The aim of conducting this study was to assess the clinical relevance of matrix metalloproteinase (MMP) inhibition by doxycycline, an effective MMP inhibitor, in a rat model of extensive myocardial infarction (MI) and left ventricular (LV) dysfunction. Rats (n = 22) were subjected to extensive anterior MI. Doxycycline (25 mg SC, daily) or saline (control) injections were started for nine days thereafter. The effect of doxycycline on MMP activity in the infarcted and remote myocardium was measured by zymography, in another subgroup (n = 8), nine days after MI. Echocardiography and magnetic resonance imaging (MRI) studies were performed at one and thirty days after MI to assess LV remodeling and function. After 4 weeks, hearts were fixed, and subjected to morphometric and histological analysis. Compared with control, doxycycline treatment attenuated MMP-9 and -2 activity in both infarcted and remote myocardium. Serial echocardiography studies showed that doxycycline failed to attenuate scar thinning, LV dilatation and dysfunction. MRI study showed that doxycycline impaired LV compensatory hypertrophy. Furthermore, compared with control, doxycycline reduced vessel density (/mm(2) +/- SEM) in the infarcted myocardium (84 +/- 16 vs. 46 +/- 9/mm(2), respectively; p < 0.05). Our work suggest that effective MMPs' inhibition in the infarcted and remote myocardium by doxycycline does not prevent LV remodeling and dysfunction but impairs angiogenesis and compensatory LV hypertrophy. Our findings caution against aggressive, non-selective inhibition of MMPs in the early healing phase after MI.

摘要

开展本研究的目的是评估强力霉素(一种有效的基质金属蛋白酶抑制剂)抑制基质金属蛋白酶(MMP)在大鼠广泛心肌梗死(MI)和左心室(LV)功能障碍模型中的临床相关性。将22只大鼠进行广泛前壁心肌梗死。此后九天开始注射强力霉素(25mg皮下注射,每日一次)或生理盐水(对照)。在心肌梗死后九天,在另一亚组(n = 8)中通过酶谱法测量强力霉素对梗死心肌和远隔心肌中MMP活性的影响。在心肌梗死后1天和30天进行超声心动图和磁共振成像(MRI)研究,以评估左心室重构和功能。4周后,将心脏固定,并进行形态计量学和组织学分析。
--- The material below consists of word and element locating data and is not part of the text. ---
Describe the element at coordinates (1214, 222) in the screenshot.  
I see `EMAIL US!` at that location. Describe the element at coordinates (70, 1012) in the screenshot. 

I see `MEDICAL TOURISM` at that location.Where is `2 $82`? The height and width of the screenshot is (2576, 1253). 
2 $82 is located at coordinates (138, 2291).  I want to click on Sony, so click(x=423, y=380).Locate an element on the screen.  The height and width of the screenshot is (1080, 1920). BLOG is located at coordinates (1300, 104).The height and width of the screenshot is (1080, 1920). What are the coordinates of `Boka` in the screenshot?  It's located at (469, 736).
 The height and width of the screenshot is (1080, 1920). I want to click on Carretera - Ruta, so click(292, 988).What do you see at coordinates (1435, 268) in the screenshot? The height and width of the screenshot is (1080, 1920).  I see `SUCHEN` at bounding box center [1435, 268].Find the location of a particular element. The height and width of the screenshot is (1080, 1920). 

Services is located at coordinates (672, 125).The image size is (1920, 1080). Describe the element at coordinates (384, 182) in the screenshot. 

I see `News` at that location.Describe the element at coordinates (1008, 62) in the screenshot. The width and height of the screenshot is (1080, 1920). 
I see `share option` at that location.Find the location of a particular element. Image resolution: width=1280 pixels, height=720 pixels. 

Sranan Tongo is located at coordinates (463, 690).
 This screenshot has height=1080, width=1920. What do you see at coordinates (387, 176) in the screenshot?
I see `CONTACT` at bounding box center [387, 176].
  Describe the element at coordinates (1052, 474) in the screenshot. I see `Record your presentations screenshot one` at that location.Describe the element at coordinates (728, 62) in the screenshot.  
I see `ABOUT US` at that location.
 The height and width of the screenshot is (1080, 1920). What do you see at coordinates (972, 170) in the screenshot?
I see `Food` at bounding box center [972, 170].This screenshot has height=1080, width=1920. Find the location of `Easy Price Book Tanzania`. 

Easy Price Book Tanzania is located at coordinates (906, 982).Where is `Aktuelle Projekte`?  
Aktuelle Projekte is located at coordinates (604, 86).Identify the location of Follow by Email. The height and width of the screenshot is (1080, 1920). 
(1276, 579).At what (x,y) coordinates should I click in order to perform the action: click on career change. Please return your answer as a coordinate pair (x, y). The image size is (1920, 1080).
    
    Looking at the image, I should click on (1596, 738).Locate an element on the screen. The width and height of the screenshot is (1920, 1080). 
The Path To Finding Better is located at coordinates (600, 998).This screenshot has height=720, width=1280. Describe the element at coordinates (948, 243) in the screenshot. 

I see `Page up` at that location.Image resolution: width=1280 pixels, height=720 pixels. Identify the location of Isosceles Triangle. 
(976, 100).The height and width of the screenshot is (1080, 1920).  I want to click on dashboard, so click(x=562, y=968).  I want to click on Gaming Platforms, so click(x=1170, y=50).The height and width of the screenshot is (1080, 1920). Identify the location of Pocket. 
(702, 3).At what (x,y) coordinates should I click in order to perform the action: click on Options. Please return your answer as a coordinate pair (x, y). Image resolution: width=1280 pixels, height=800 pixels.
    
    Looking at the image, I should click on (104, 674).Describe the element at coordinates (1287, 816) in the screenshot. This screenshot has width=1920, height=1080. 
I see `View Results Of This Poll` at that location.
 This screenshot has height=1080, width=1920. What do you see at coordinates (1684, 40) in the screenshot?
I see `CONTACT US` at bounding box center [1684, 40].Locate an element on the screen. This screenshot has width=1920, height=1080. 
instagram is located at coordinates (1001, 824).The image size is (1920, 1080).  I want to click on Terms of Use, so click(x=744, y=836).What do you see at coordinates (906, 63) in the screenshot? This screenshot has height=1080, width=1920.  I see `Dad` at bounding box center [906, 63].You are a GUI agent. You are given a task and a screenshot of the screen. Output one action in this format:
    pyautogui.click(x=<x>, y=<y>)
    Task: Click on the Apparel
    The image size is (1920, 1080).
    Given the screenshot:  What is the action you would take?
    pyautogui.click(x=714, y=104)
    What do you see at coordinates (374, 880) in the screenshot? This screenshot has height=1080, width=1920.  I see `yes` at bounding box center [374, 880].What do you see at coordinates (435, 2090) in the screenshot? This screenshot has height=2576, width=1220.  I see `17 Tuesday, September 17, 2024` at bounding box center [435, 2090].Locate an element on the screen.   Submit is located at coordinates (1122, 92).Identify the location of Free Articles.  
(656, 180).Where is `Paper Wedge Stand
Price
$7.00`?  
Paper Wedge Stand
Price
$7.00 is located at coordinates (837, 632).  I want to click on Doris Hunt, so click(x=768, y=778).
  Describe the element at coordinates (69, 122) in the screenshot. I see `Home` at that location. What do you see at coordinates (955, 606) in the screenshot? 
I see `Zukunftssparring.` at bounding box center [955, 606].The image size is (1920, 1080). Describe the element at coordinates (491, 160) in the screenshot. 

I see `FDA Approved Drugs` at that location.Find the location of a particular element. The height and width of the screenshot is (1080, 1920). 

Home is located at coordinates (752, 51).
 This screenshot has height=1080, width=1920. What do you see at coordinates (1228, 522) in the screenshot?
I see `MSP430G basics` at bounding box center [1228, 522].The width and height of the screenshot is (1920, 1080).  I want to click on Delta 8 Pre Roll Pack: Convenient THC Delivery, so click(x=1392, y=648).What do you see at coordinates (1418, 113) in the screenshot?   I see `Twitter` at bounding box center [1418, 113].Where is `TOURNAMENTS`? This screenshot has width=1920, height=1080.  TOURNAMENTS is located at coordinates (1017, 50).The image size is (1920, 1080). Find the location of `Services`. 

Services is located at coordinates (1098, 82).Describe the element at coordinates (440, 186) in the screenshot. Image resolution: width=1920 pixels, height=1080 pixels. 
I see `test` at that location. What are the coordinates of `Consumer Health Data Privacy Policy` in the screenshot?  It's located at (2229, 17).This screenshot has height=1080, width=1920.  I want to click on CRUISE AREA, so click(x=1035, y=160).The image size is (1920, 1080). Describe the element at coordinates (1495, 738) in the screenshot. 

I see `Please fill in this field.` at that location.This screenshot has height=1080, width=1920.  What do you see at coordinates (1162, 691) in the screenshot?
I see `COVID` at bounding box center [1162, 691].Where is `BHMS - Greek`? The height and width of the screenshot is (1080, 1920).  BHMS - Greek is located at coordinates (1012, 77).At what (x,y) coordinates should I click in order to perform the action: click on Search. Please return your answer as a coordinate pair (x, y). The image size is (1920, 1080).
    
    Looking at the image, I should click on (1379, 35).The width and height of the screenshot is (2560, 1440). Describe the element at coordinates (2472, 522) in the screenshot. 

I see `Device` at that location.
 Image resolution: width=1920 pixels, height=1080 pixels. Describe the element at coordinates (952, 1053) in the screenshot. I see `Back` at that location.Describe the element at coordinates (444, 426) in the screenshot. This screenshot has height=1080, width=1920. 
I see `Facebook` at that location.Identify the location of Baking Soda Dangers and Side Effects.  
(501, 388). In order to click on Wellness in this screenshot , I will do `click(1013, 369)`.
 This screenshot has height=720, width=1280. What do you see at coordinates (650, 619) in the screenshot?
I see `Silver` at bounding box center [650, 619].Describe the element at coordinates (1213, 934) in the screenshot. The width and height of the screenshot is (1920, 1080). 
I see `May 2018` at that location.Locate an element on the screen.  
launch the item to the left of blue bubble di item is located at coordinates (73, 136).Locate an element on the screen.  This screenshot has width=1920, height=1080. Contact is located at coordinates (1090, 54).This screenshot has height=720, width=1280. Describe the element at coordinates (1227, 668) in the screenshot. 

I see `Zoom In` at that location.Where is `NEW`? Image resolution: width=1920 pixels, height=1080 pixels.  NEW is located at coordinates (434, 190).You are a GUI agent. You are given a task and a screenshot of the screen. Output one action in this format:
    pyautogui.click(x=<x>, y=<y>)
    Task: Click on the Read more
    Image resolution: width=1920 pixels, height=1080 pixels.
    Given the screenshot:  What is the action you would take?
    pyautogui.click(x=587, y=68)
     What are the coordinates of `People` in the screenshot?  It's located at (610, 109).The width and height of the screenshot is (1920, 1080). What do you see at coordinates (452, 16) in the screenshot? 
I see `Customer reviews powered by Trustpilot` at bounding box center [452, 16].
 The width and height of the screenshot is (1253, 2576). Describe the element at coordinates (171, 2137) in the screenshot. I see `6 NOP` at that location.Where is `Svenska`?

与对照组相比,强力霉素治疗可减弱梗死心肌和远隔心肌中MMP-9和-2的活性。系列超声心动图研究表明,强力霉素未能减弱瘢痕变薄、左心室扩张和功能障碍。MRI研究表明,强力霉素损害左心室代偿性肥大。此外,与对照组相比,强力霉素降低了梗死心肌中的血管密度(/mm(2) +/- SEM)(分别为84 +/- 16与46 +/- 9/mm(2);p < 0.05)。我们的研究表明,强力霉素对梗死心肌和远隔心肌中MMP的有效抑制并不能预防左心室重构和功能障碍,反而会损害血管生成和左心室代偿性肥大。我们的研究结果警示在心肌梗死后早期愈合阶段不要过度、非选择性地抑制MMP。